Everything else isn't going so swimmingly, you see - Iraq and Afghanistan are on the boil, global terrorism should be ramping up the investment risk premium, the US economy is in the doldrums (even based on the Soviet-style figures produced by the US Politburo), and the cycle of real wage declines for the bulk of US workers (which has been in place since the Nixon era) can't continue without widespread dissatisfaction.

When the system is tilted in such a way that the incomes of the majority of an economy's working schlubs are providing consistently lower aggregate standards of living, there is only one end game. It arrives when the schlubs in question are unable to 'grow their lifestyle' (at present, and for the last 20 years, that lifestyle growth has been sourced from credit markets). The end-game in question is social disintegration. It could be argued that since many low-income areas in major US cities are already basically semi-chaotic, that the disintermediation of a large chunk of the poor has already happened; they are already outside of official labour markets, they are not participants in the highly-corrupt electoral process.

So the question arises: if the system is so manifestly failing the great bulk of the population, why hasn't there been an endogenous upheaval of the kind written about by the Founding Fathers thus:

"That whenever any Form of Government becomes destructive of these ends, it is the Right of the People to alter or to abolish it, and to institute new Government, laying its foundation on such principles and organizing its powers in such form, as to them shall seem most likely to effect their Safety and Happiness....when a long train of abuses and usurpations, pursuing invariably the same Object evinces a design to reduce them under absolute Despotism, it is their right, it is their duty, to throw off such Government, and to provide new Guards for their future security."

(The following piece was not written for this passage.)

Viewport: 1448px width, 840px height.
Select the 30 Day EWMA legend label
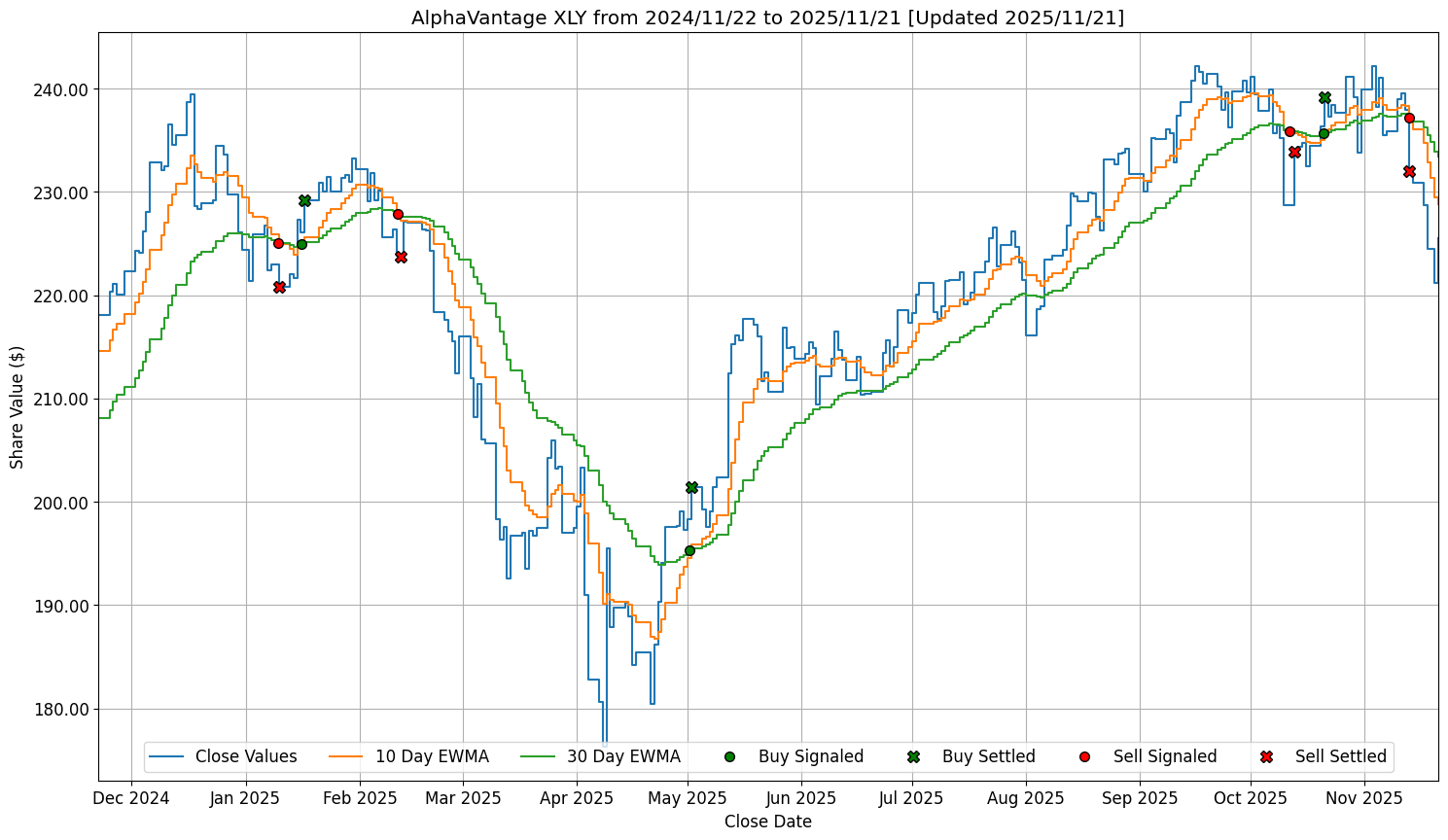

There can be little question that the government of the United States (and of most Western party democracies, for that matter) transformed in the post-war period into edifices whose effects on the polity has been largely malignant; increasingly it is impossible to differentiate between the Party politics of a modern 'democracy' and the Party functions of the Soviet Union. For example, at any given election in the US, there is less than a 2% turnover of positions; in the Politburo there was never a turnover lower than 7%. "They hate us for our freedoms", supposedly, in a society where almost 3% of the population is incarcerated (the highest figure on the planet, and the highest in any nation since WWII), and one in three black males serve jail time before they turn 30.

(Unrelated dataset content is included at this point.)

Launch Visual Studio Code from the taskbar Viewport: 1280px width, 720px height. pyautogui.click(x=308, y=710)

So why no upheaval (yet)? Simple: upheavals never happen endogenously from within 'the masses'. they happen when the disenchantment reaches the upper third of the middle class (people like Lenin and Trotsky, Mao, Pol Pot - all of whom were "university types"). Even the Founding Fathers - whose work still represents one of the most daring intellectual projects in history - were largely motivated by a desire to protect their own (large) economic interests, using the language required to co-opt a larger movement (and, it should be said, taking advantage of the backdrop of existing small-scale rebellions in the early 1770s which had created a de facto Independence already in some areas).

I've let this be known prior to today; I view the future course of humanity as currently sitting on an unstable manifold; proper resourcing of the 'Big Two' will result in humanity achieving a quantum leap in our existence, while a persistence of the status quo may well see us wiping ourselves out (probably through 'genotype' weapons).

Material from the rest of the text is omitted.